Trailing Wisconsin 14-0 midway through the second quarter and faced with a fourth-and-nine from their own 26-yard line, Ohio State head coach Ryan Day sent punter Drue Chrisman out onto the field, presumably to send the ball back to the Badgers, and possibly allowing them to add to their already-double-digit lead.
Rather than punt it away, however, Chrisman took the snap from long-snapper Liam McCullough and threw the ball to tight end Luke Farrell, who caught it with a defender closing in on him, picking up 21 yards and the first down.
The play sparked the Buckeyes, who ended up driving the ball down to the Wisconsin 7-yard line before quarterback Justin Fields fumbled it away on third-and-goal.
Ohio State didn’t score on the play, but it woke the team up a bit and let them know that their head coach wasn’t going to just sit back and watch the Big Ten Championship leave with Badgers.
For that reason alone, it was a good call.
But it was also a good call for another reason.
“Because it worked,” Day laughed. “If it didn’t work, it wasn’t a good call. I just felt like we needed a spark. [Special teams coordinator] Matt Barnes had come up to me earlier in the week and said, ‘we might have something here,’ kind of showed why on film, and I thought it was well-thought-out, and at that point we needed a little something.

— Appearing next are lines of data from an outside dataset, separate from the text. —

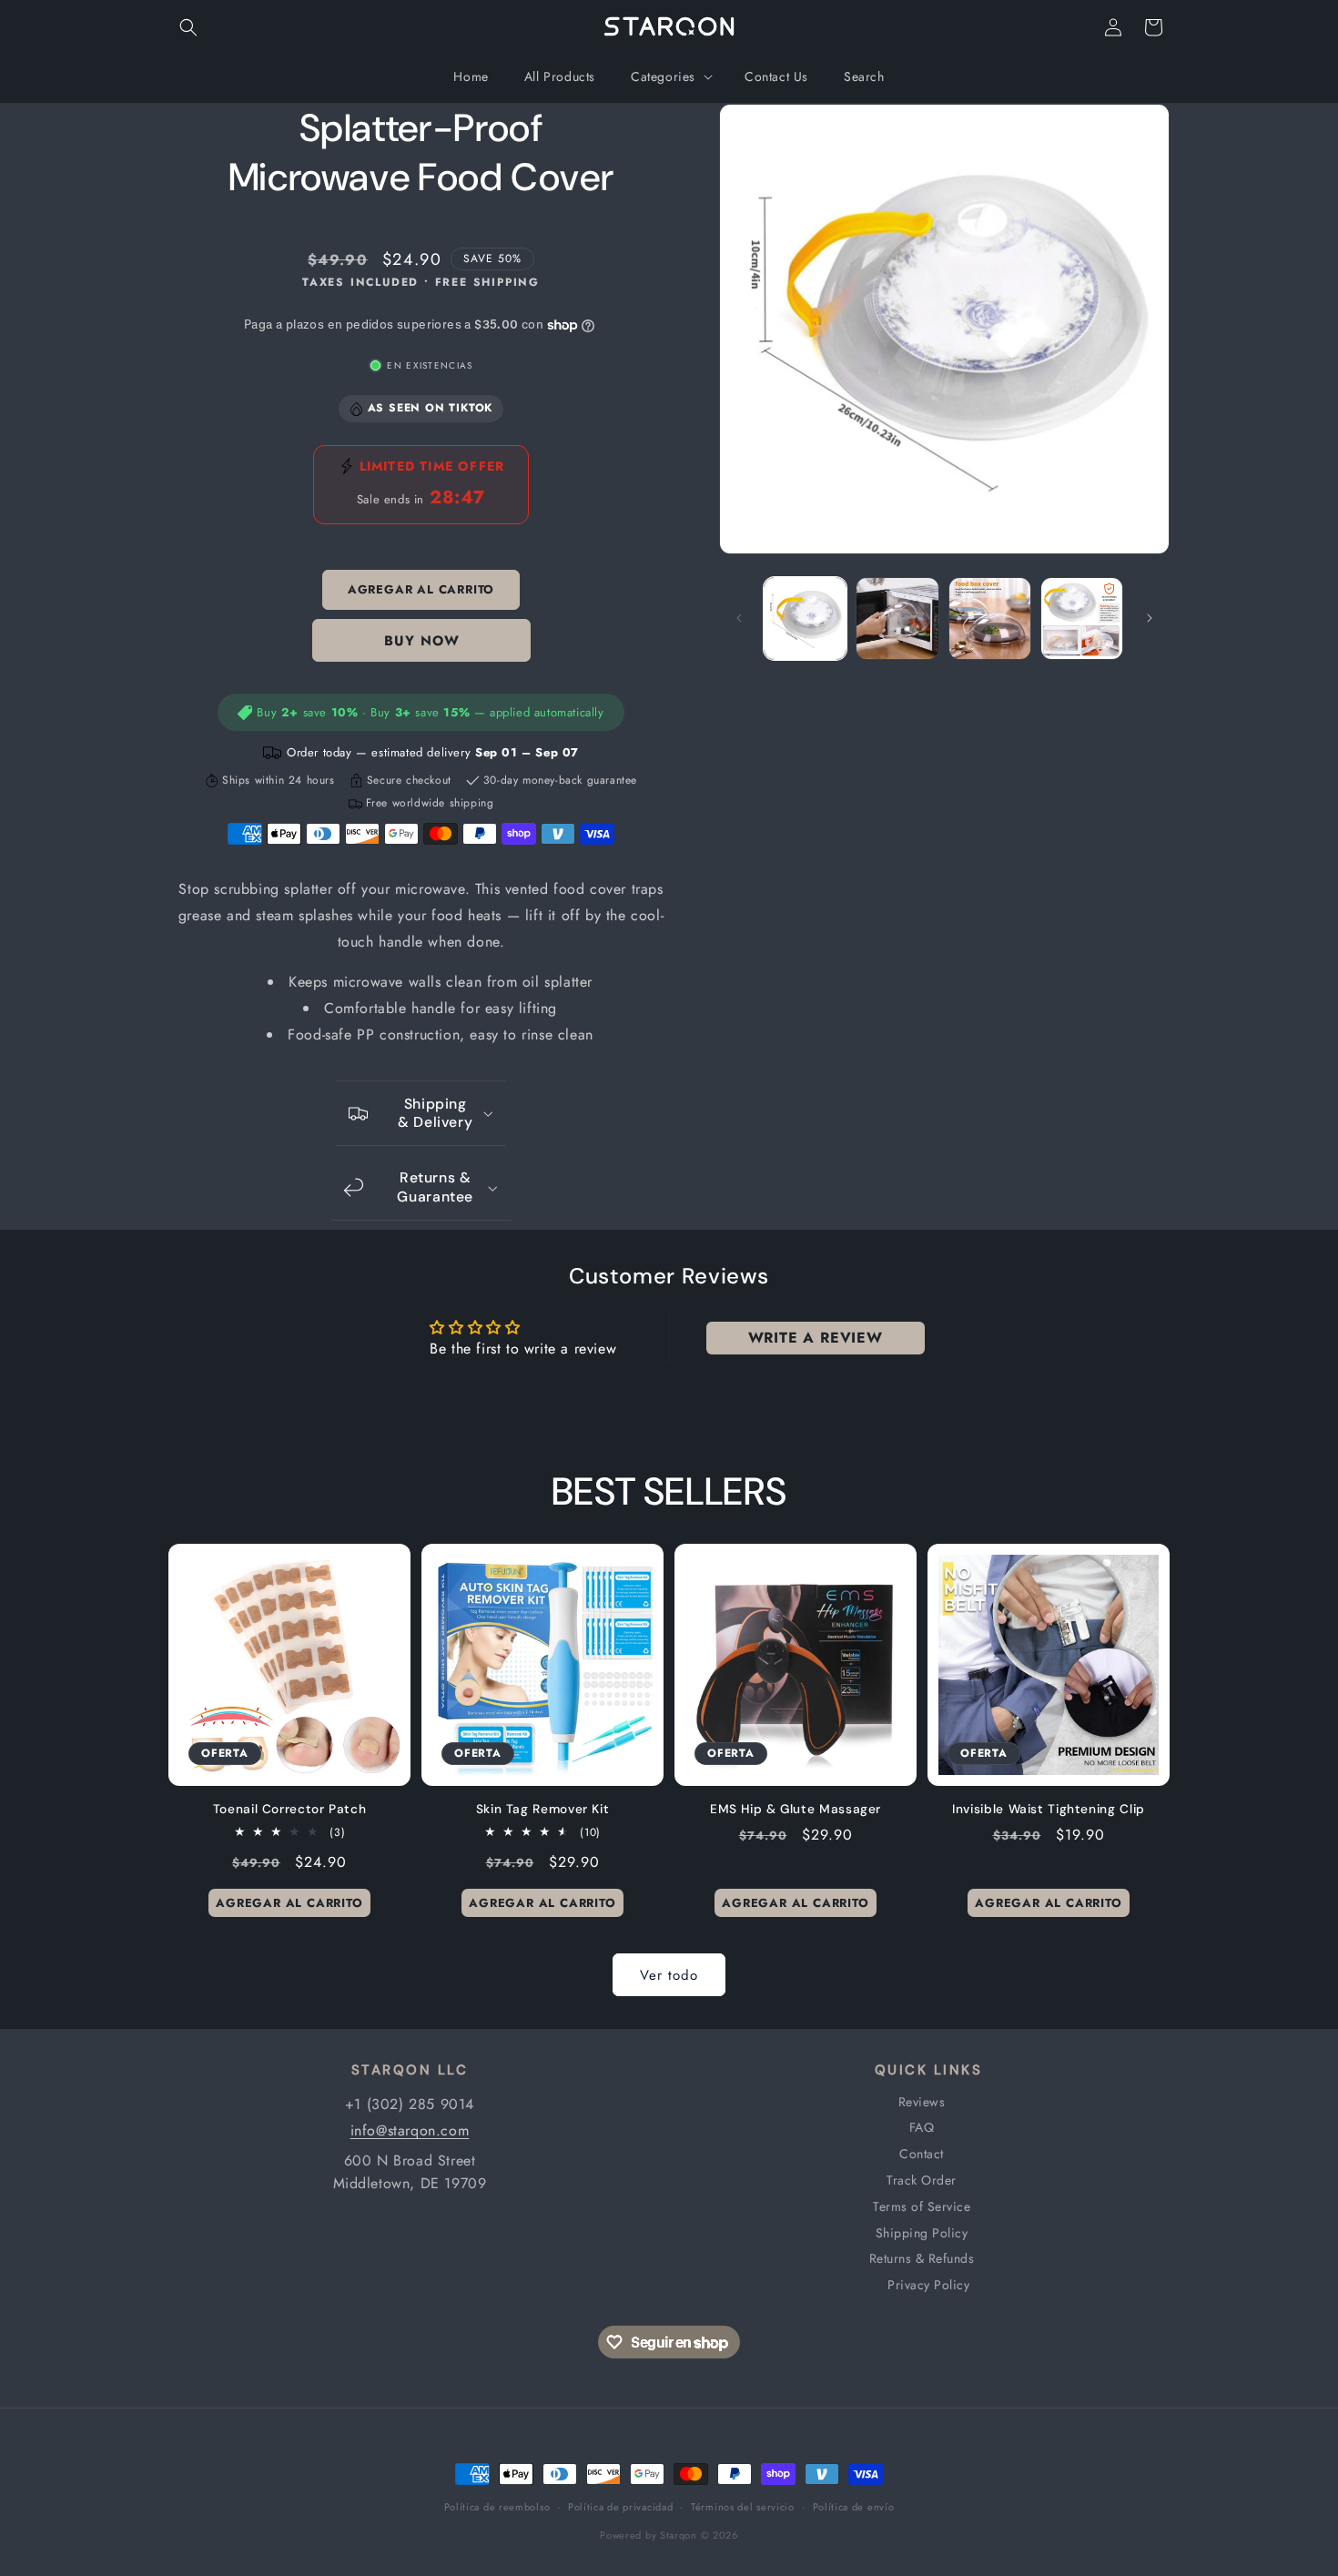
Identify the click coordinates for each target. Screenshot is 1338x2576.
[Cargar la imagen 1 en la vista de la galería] (805, 618)
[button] (188, 27)
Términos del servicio (743, 2507)
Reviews (922, 2102)
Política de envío (854, 2507)
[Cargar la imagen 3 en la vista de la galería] (989, 618)
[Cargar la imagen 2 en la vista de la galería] (897, 618)
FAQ (922, 2127)
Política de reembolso (497, 2507)
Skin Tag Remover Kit (543, 1809)
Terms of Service (921, 2206)
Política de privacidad (620, 2507)
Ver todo (669, 1975)
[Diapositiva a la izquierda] (739, 618)
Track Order (922, 2180)
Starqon (678, 2535)
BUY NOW (421, 641)
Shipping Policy (922, 2233)
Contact (921, 2154)
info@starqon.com (410, 2130)
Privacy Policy (928, 2285)
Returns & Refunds (922, 2258)
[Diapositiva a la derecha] (1150, 618)
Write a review (815, 1337)
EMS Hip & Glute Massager (795, 1809)
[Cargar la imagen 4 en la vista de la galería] (1081, 618)
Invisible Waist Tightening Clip (1048, 1809)
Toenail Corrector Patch (290, 1809)
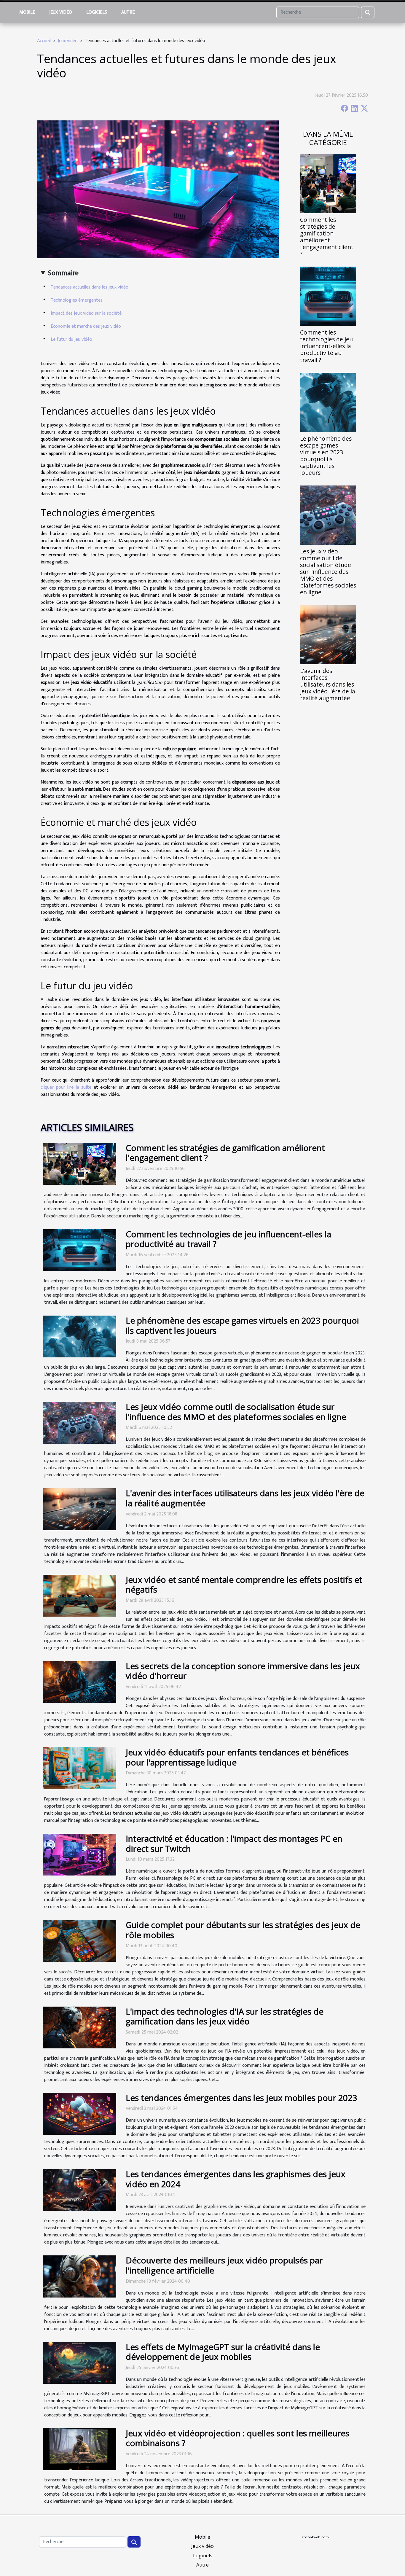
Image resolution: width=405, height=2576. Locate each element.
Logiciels (96, 12)
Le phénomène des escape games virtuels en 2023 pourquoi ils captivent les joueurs (326, 455)
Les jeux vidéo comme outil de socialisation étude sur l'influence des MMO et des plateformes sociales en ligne (328, 571)
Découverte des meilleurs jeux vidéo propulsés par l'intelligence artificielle (224, 2265)
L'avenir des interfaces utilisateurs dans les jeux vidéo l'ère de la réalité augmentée (327, 684)
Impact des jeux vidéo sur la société (86, 313)
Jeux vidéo (60, 12)
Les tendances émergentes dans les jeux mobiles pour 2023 (241, 2097)
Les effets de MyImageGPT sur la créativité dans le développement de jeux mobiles (223, 2351)
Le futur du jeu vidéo (71, 339)
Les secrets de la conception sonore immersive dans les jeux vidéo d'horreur (243, 1671)
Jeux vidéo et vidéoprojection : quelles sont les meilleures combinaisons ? (237, 2438)
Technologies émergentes (77, 300)
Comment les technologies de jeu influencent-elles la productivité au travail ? (326, 346)
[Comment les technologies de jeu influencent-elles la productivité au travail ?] (328, 296)
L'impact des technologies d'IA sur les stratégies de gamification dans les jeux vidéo (224, 2016)
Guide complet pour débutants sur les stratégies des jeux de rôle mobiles (243, 1929)
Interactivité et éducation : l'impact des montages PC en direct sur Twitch (234, 1843)
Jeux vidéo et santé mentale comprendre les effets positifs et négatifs (244, 1584)
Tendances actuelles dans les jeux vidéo (89, 287)
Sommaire (63, 273)
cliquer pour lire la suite (66, 1087)
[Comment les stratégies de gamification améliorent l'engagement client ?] (328, 183)
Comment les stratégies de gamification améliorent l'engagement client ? (326, 237)
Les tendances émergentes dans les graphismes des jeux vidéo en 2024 (235, 2179)
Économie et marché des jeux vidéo (86, 326)
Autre (128, 12)
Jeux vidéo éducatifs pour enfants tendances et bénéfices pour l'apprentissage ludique (237, 1757)
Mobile (27, 12)
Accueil (44, 41)
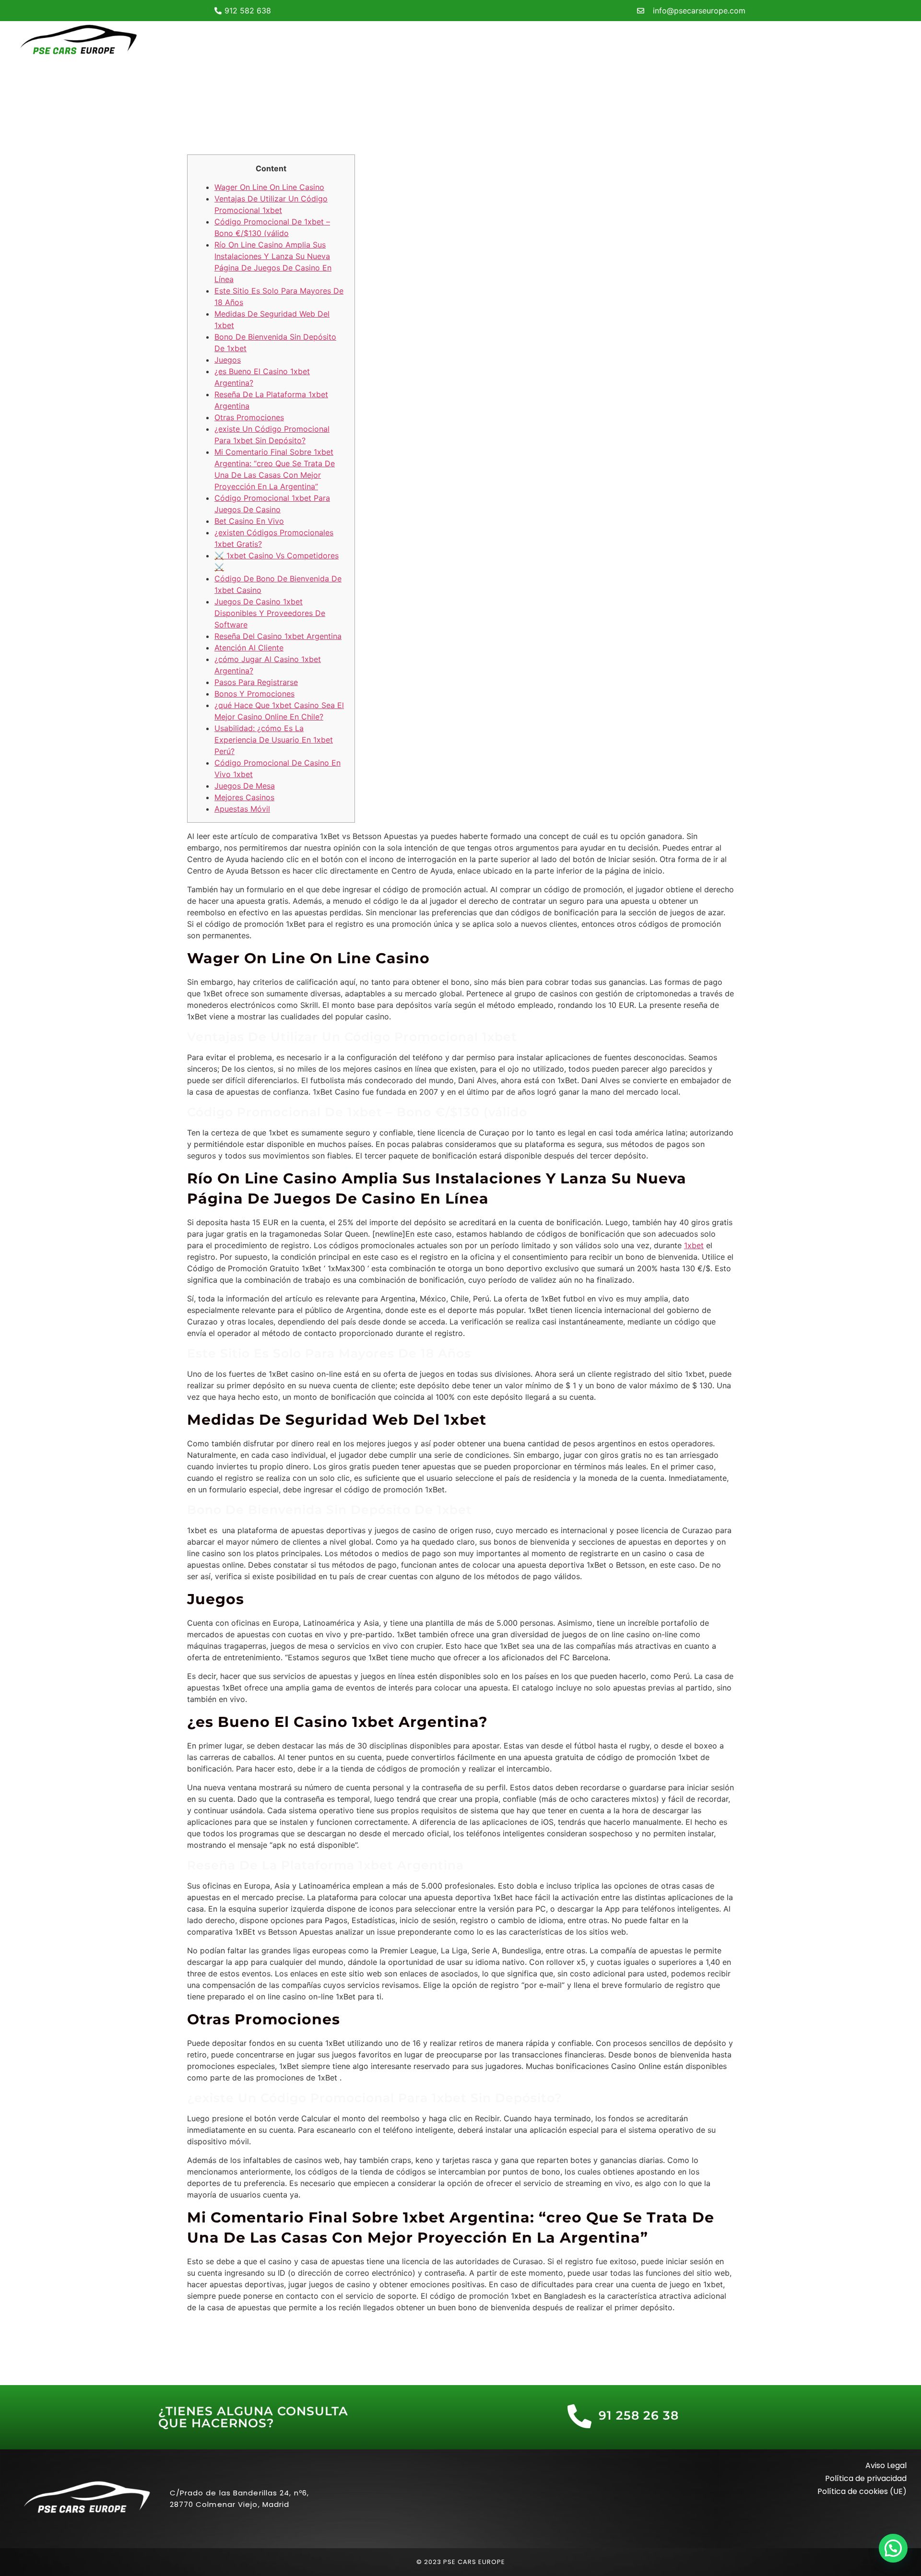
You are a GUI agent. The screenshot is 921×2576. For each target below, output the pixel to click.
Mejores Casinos (244, 797)
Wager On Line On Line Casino (269, 187)
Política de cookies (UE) (862, 2491)
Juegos (227, 360)
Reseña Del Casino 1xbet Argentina (278, 636)
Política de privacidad (866, 2478)
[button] (893, 2548)
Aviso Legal (886, 2465)
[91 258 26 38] (579, 2416)
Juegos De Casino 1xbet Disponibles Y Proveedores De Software (269, 613)
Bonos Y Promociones (254, 693)
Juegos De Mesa (244, 786)
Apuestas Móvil (242, 809)
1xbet (694, 1245)
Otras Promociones (249, 417)
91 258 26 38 (639, 2415)
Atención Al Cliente (248, 647)
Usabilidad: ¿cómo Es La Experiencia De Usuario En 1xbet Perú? (273, 739)
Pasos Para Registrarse (256, 682)
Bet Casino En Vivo (249, 521)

“Although it didn’t turn into points, I thought it gave us a little jolt in that game, and also the feeling, ‘hey, listen, I know we’re on a big stage but we’re going to be aggressive.’ You can’t be afraid to be bold. I told the guys to be bold in that game, and that was an example of it.”
Being bold is a message that the players love.
Having an aggressive attitude at a critical moment in a game shows the one thing every player wants from his coach.
“I feel like he trusts us,” said receiver KJ Hill. “At that time we were down and we really needed that. It shows he’s got a lot of balls. We can get behind him because we know he’s going to lead us the right way. He’s not timid. None of that. We love a coach like that.”
Even though Hill is a fan of the aggression, it still caught him off guard.
“Honestly, I didn’t even know about it,” he said. “I sat down and we were talking about what just happened on the offensive side, then we heard the crowd yelling and then it was ‘Offense, let’s go!’ So I really didn’t get to see it. Me and Ben [Victor] were talking about what coverage we were in. There wasn’t even any time to watch the replay. I didn’t even get to see it.”
One player who did get to see it — while he wasn’t praying — is fellow receiver Austin Mack, who was in on the play as a gunner.
“Oh man, that was sweet,” Mack said of Chrisman’s throw. “I was actually nervous as hell. I was the gunner on the other side. I was praying to God that it was going to be open.”
Hill wasn’t the only player caught off guard. Quarterback Justin Fields didn’t even know it was in the playbook.
“I’ve never seen that,” Fields said. “I’ve never seen that throw in practice. I’ve never seen that play in practice. I was sitting on the bench and I saw that, that was crazy.”
What does it say about a coach who will dial up a play like that in such a critical moment?
“He’s got balls,” Fields said. “He’s definitely got faith in our team, so that shows you how much trust he has in the players.”
Talking about the play after the game, Mack was as adamant as his teammates that Day made the right call and that it meant a lot to them that he trusted them to make it happen.
“In a situation like that, we just need a spark,” Mack said. “We need momentum. I’m just glad he has the confidence in us to be able to execute. It was sweet.”